Does devolution have the potential to resolve Chamberlainville’s problems?
Simon Parker, director, NLGN: “Over the last 24 hours, we’ve given a bunch of senior managers from local government this fake city, Chamberlainville, to play with, it’s based on Merseyside. They’ve all taken on the roles of chief executives of the boroughs, they’re working together as a combined authority, and their job is to use the opportunities of devolution to reduce demand for public services and to pump up growth to bring in more income.”
Guided by principles set by the Metro Mayor, the teams set about developing high level priorities for Chamberlainville’s future.
A visit from the central government team then set out Whitehall’s devolution ‘no brainers’ and ‘deal breakers’, including “no new money”, “engagement from the public and the business community”, and “demonstrating net additional growth”.
With the central government advice in mind, the local government teams began turning their priorities into strategies for place transformation, and as a result working out their devolution asks and offers.
Finally, the Chamberlainville teams were ready for negotiations with central government.
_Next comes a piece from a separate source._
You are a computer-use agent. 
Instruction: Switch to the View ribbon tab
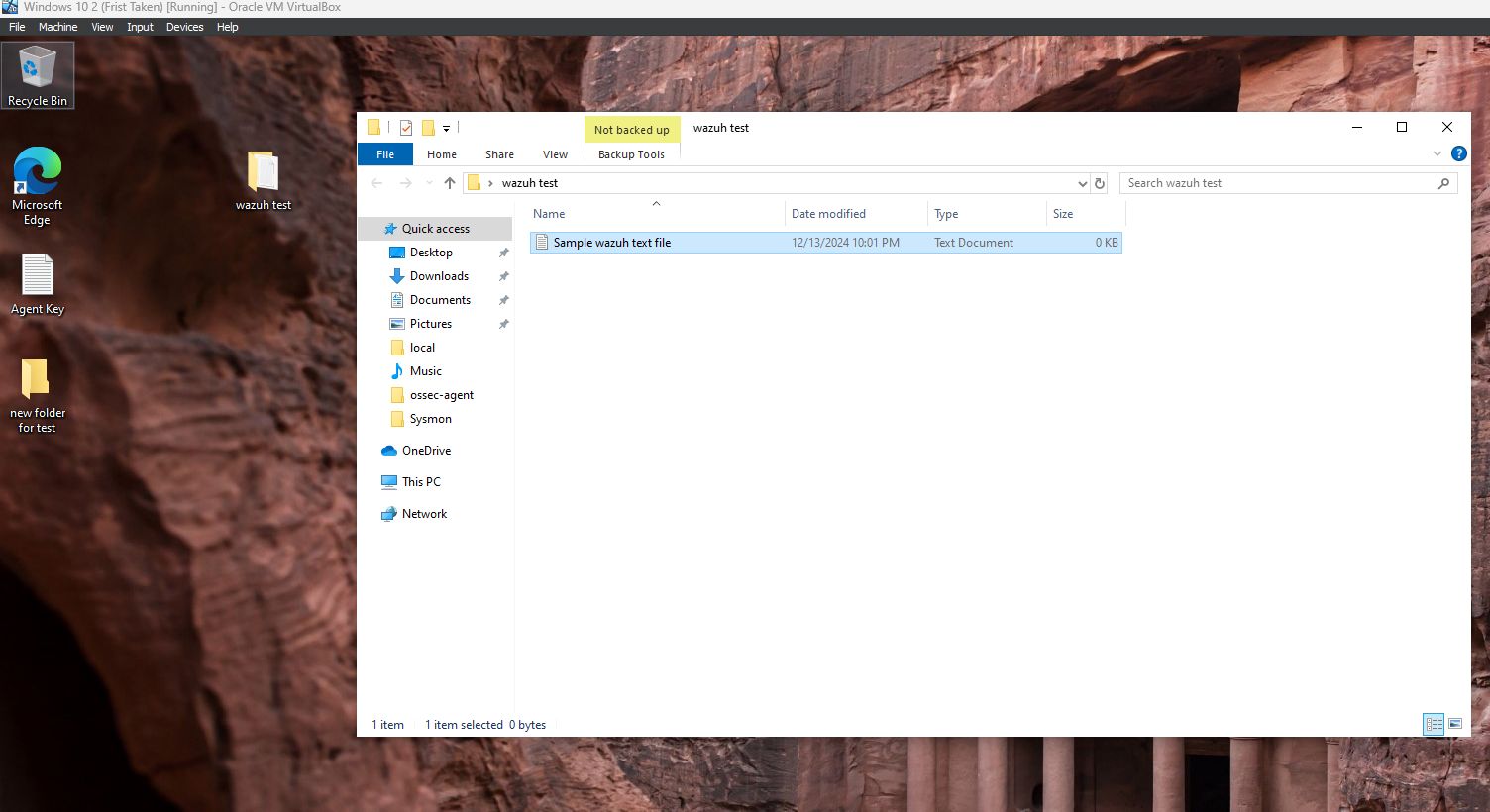click(555, 154)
Face to face and under time pressure, the local and central teams negotiated and eventually secured a deal for their city.
At the end of the 24 hours, central and local teams reunited to share what they had learned and to consider the implications.
Sue Derbyshire: “What I will take away is really that message of how enthusiastic across local government people are to take on the responsibility and the risks to deliver better outcomes for local communities, where central government working from the centre with one size fits all has not really served many of our communities well.”
Paul Hyde, transformation programme lead, Trafford Metropolitan Borough Council: “The process has enabled a different dialogue with colleagues and people have worked together in a different environment that’s quite unusual which has worked well and I’m sure that when we reflect on the things that we’ve talked about a lot of the things could be transferable into real life situations.”
Chris Bally, assistant director, Suffolk County Council: “It’s been a great opportunity to get away and just really think in a bit more detail about things like devolution, about health and social care integration, and around some of those big challenges that face local government. I think we’ve at a cusp in terms of our relationship with central government and how public services work in the future so it’s been a really good opportunity to just think a little bit more deeply about what that might mean.
In East Anglia, we’re working on a devolution deal which is really interesting, there’s loads of stuff I can take away practically about what’s going on.”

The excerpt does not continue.